Kinetic and spectroscopic studies of N694C lipoxygenase: a probe of the substrate activation mechanism of a nonheme ferric enzyme.

Abstract

Lipoxygenases (LOs) comprise a class of substrate activating mononuclear nonheme iron enzymes which catalyze the hydroperoxidation of unsaturated fatty acids. A commonly proposed mechanism for LO catalysis involves H-atom abstraction by an FeIII-OH- site, best described as a proton coupled electron transfer (PCET) process, followed by direct reaction of O2 with the resulting substrate radical to yield product. An alternative mechanism that has also been discussed involves the abstraction of a proton from the substrate by the FeIII-OH leading to a sigma-organoiron intermediate, where the subsequent sigma bond insertion of dioxygen into the C-Fe bond completes the reaction. H-atom abstraction is favored by a high E(o) of the FeII/FeIII couple and high pK(a) of water bound to the ferrous state, while an organoiron mechanism would be favored by a low E(o) (to keep the site oxidized) and a high pK(a) of water bound to the ferric state (to deprotonate the substrate).
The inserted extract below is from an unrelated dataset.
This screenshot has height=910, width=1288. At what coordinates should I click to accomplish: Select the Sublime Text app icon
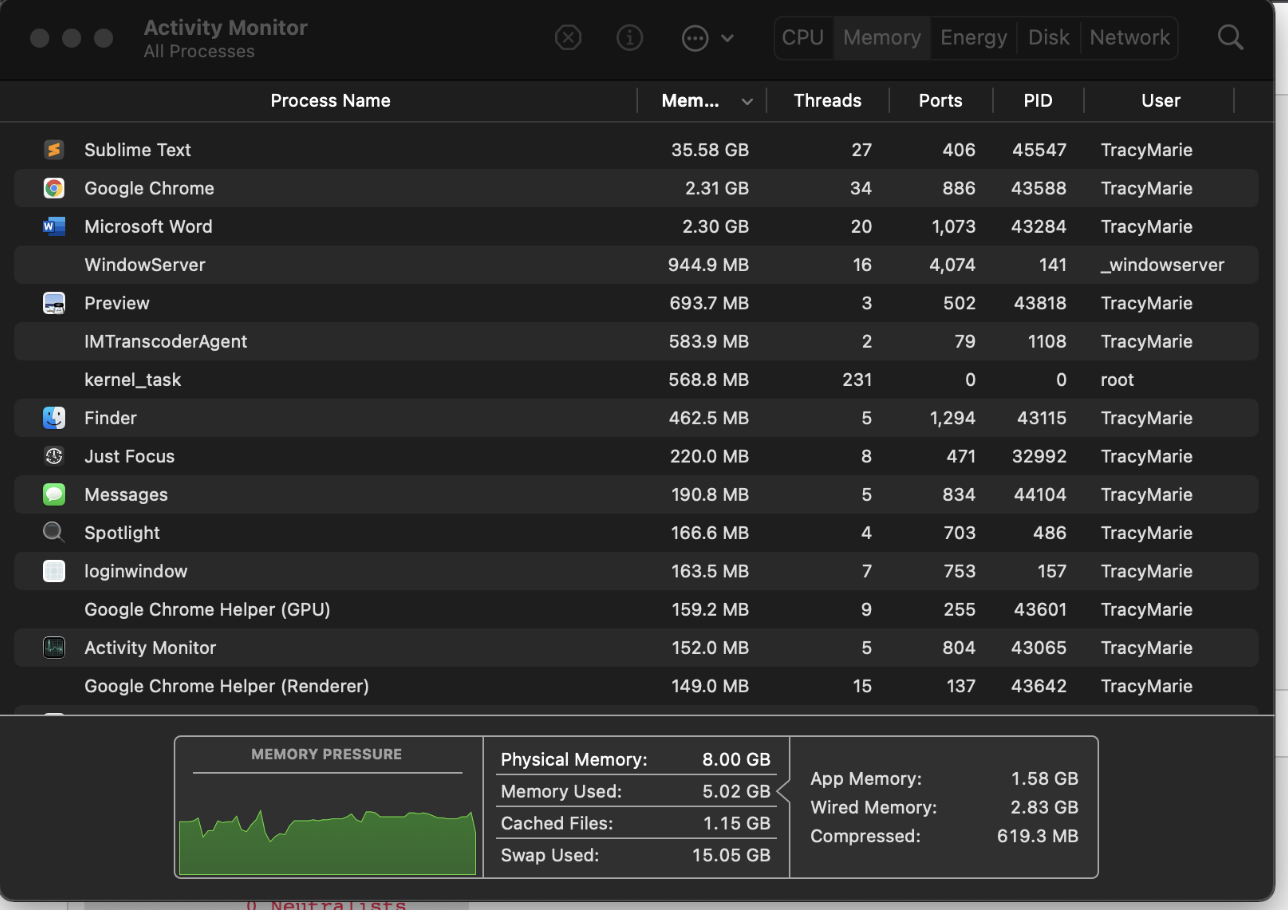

A first coordination sphere mutant of soybean LO (N694C) has been prepared and characterized by near-infrared circular dichroism (CD) and variable-temperature, variable-field (VTVH) magnetic circular dichroism (MCD) spectroscopies (FeII site), as well as UV/vis absorption, UV/vis CD, and electron paramagnetic resonance (EPR) spectroscopies (FeIII site). These studies suggest that N694C has a lowered E degrees of the FeII/FeIII couple and a raised pKa of water bound to the ferric site relative to wild type soybean lipoxygenase-1 (WT sLO-1) which would favor the organoiron mechanism. However, the observation in N694C of a significant deuterium isotope effect, anaerobic reduction of iron by substrate, and a substantial decrease in k(cat) (approximately 3000-fold) support H-atom abstraction as the relevant substrate-activation mechanism in sLO-1.